Apesar disto, a hipótese de mulheres se tornarem diaconisas (um grau anterior ao sacerdócio, em que há uma ordenação, mas em que as pessoas não podem celebrar missa) nunca foi excluída e tem tido alguns progressos. Muitos historiadores e teólogos católicos têm discutido o assunto e mesmo o Papa Francisco também já colocou esta hipótese, em maio de 2016, ao criar uma comissão que pretendia estudar a prévia existência de mulheres diaconisas na igreja. Esta pretendia responder à questão de saber se elas também deveriam poder preencher o cargo hoje em dia.
“Há progressos enormes, que têm de se reconhecer. Agora temos de ver se é preferível que haja mulheres nesta mesma estrutura hierárquica ou se são necessárias transformações para que, mesmo que haja mulheres na estrutura, o paradigma não permaneça o mesmo,” afirma Teresa Toldy.
Ao Le Monde des Religions, Anne Soupa, jornalista especializada em conteúdo bíblico e autora do livro Consoler les Catholiques confessou achar que a Igreja se encontra presa numa “corrente conservadora”. Comentando um artigo marcante da revista do Vaticano Donne Chiesa Mondo (publicação mensal dirigida por mulheres e que trata do lugar das mulheres na Igreja e na teologia) acerca de freiras que denunciaram ter sido abusadas sexualmente por padres, a jornalista afirmou: “A oportunidade (para falar do papel da mulher na Igreja Católica) não foi aproveitada e o caso (ficou) fechado. A editora-chefe da revista foi chamada à Secretaria de Estado do Vaticano e foi ameaçada com despedimento caso continuasse a investigar.”
A 13 de fevereiro de 2019, a ministra irlandesa da Cultura e Herança, Josepha Madigan afirmou que a instituição “é cega no que toca à inclusão dos marginalizados ou estigmatizados: enquanto que muitas áreas da vida se abriram às mulheres, o papel das mulheres na igreja tem sido relegado exclusivamente pelo clero masculino. Esta forma de clericalismo está a magoar-nos a todos.”

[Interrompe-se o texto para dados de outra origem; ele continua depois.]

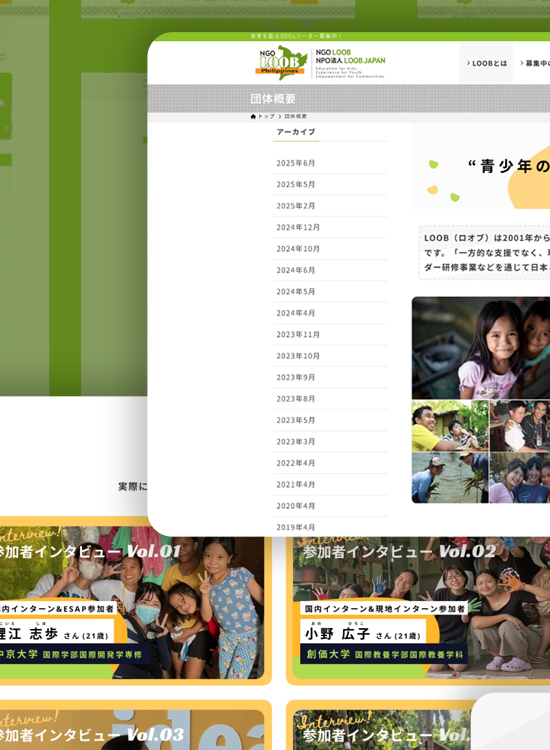
Task: View the 2023年11月 archive
Action: (x=298, y=334)
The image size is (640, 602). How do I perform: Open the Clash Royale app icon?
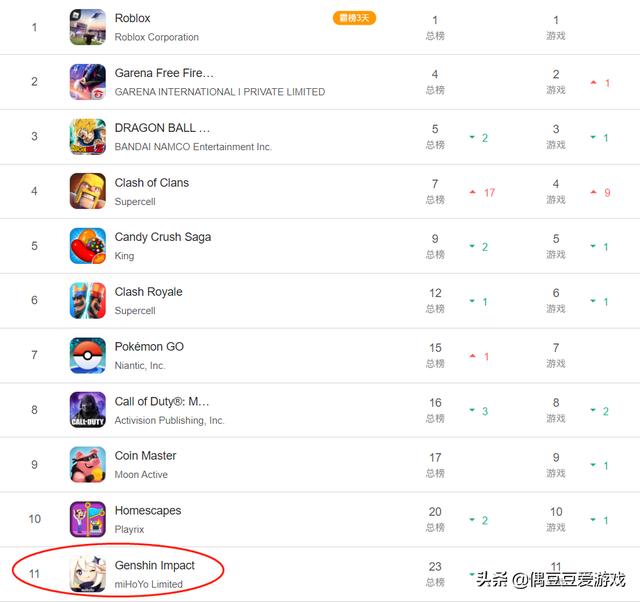click(88, 300)

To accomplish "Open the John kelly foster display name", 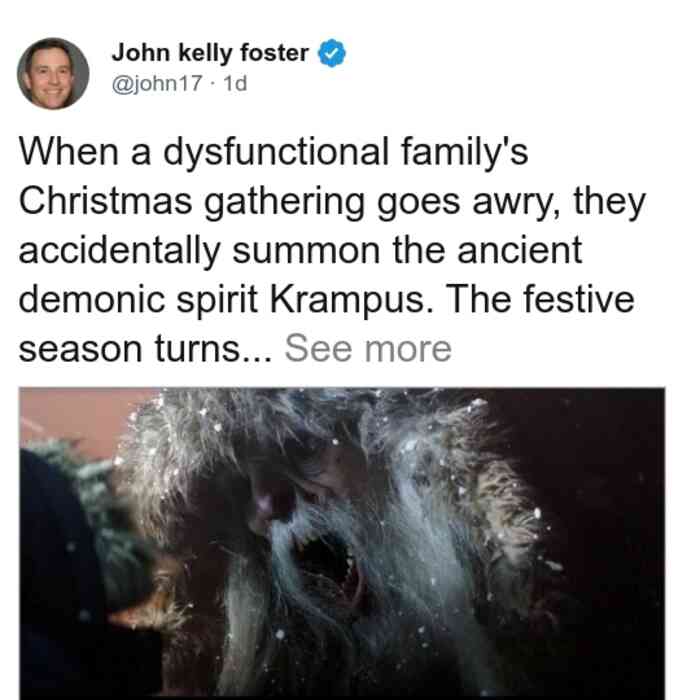I will (210, 53).
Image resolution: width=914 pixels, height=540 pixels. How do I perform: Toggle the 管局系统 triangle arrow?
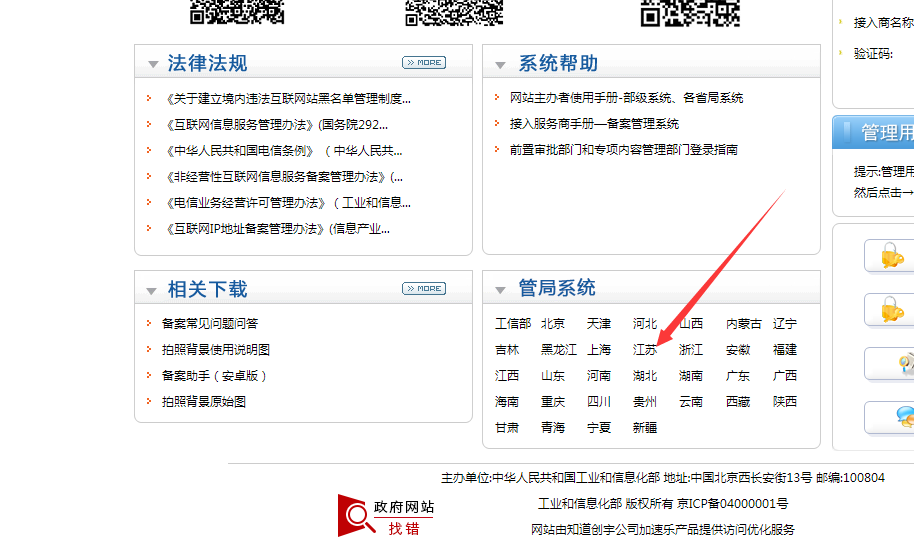click(x=501, y=290)

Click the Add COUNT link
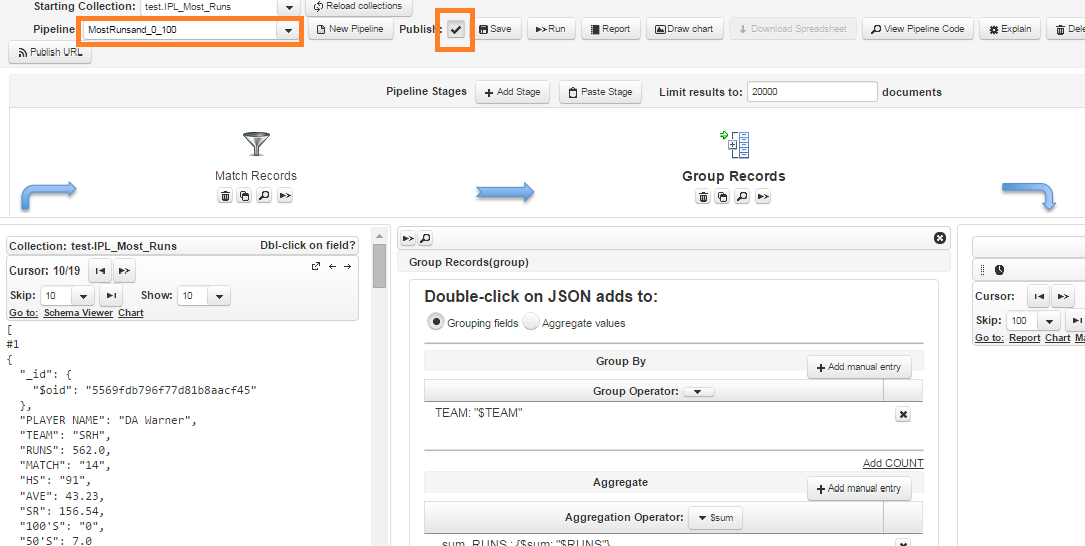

E não são só as mulheres que pedem maior participação na Igreja Católica. Muitas vezes, quem o pede são homens como Luke Hansen, jesuíta estadunidense, que explicou no Dia Internacional da Mulher de 2018, que trabalhar numa prisão feminina o tinha feito repensar a maneira como via o papel da mulher na Igreja: “Se ouvirmos as mulheres, e particularmente as mulheres que conheci na prisão, ouvimos tantas histórias de violência sexual… Traz luz sobre a realidade das mulheres tratadas de maneira diferente e oprimidas e que sofrem uma desigualdade que tem um grande impacto nas suas vidas.” Luke Hansen acrescenta que isto mudou a maneira de ver o papel das mulheres na sociedade, mas também na Igreja: “Temos que pensar nas mensagens que estamos a enviar quando sistematicamente excluímos as mulheres de certos papéis na Igreja.”
No encontro sobre proteção de menores na Igreja, realizado no final da semana passada, no Vaticano, e relativo à crise dos abusos sexuais, algumas religiosas participaram como ouvintes e intervenientes, mas expressaram o desejo de poder votar em futuros sínodos: “Esperamos que algum dia possamos ser membros iguais aos homens do clero, que têm direito a voto”, disse Carmen Sammut, presidente da União Internacional de Superioras Gerais, numa conferência de imprensa em Roma.